## EXERCISE:
The records below must be output exactly, with no images carried over.

## DATA FOR THE TASK:

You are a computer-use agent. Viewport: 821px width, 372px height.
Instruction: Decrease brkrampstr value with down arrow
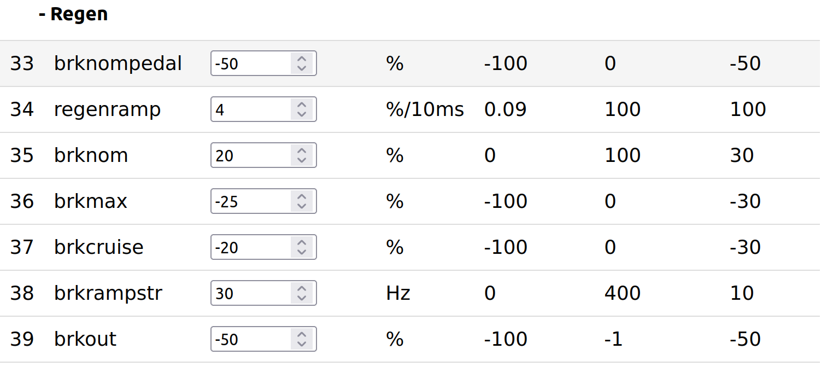point(301,298)
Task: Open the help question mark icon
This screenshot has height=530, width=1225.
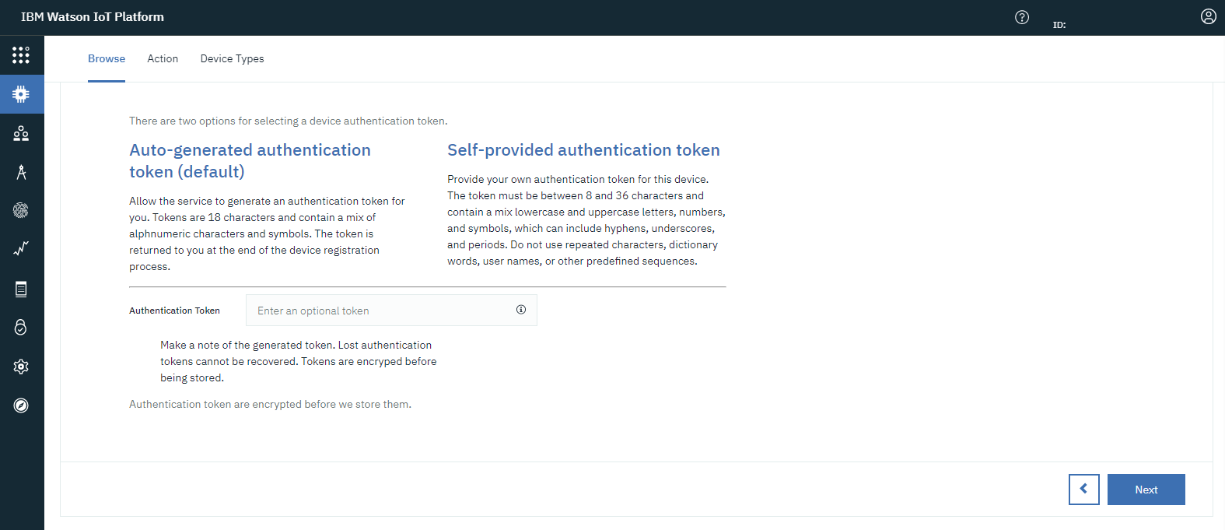Action: pyautogui.click(x=1022, y=17)
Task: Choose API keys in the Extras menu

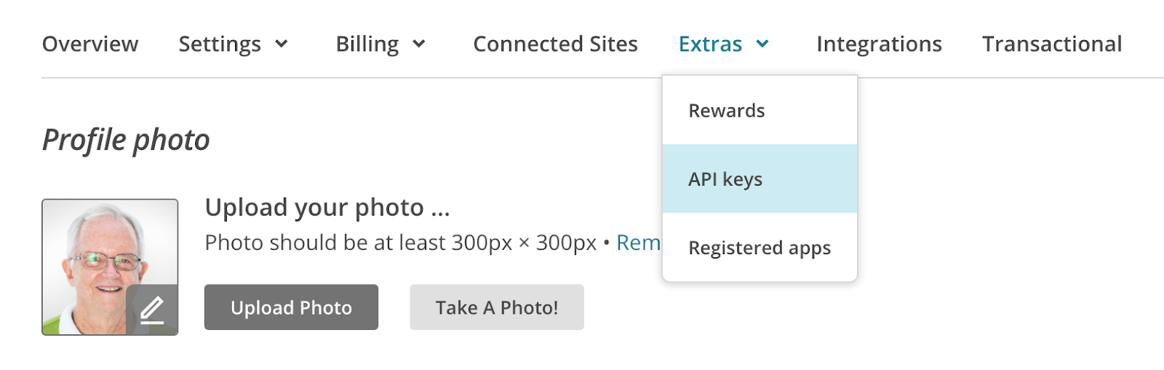Action: tap(725, 179)
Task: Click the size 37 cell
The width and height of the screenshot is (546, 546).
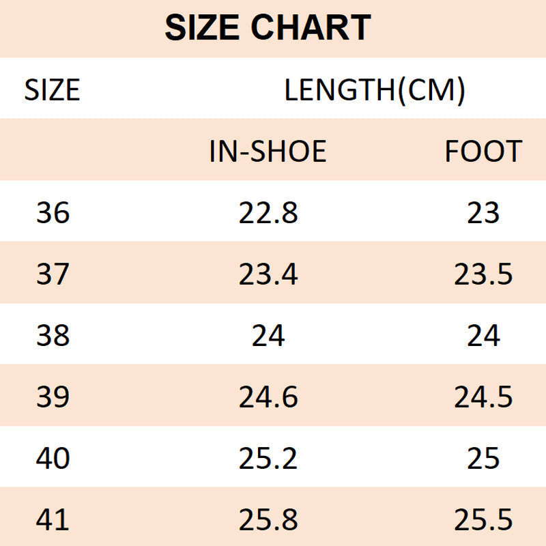Action: click(x=53, y=275)
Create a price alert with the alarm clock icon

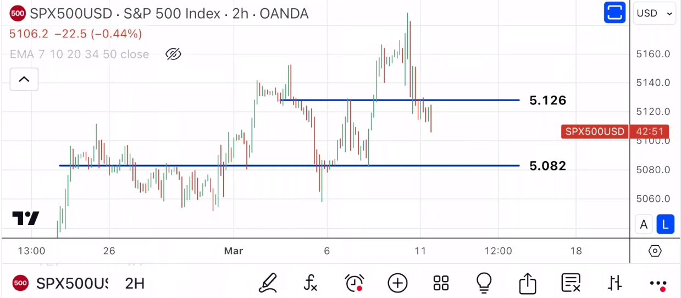[354, 283]
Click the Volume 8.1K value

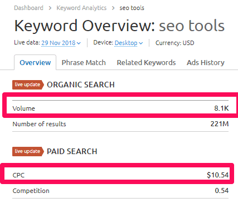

## SOLUTION FOR THIS TASK:
You are a computer-use agent. Viewport: 821px width, 372px height.
Instruction: Decrease brkrampstr value with down arrow
point(301,298)
Task: Open the help question mark icon
This screenshot has height=530, width=1225.
Action: pyautogui.click(x=1022, y=17)
Task: Choose API keys in the Extras menu

Action: tap(725, 179)
Task: Click the size 37 cell
The width and height of the screenshot is (546, 546).
Action: click(x=53, y=275)
Create a price alert with the alarm clock icon

[354, 283]
Click the Volume 8.1K value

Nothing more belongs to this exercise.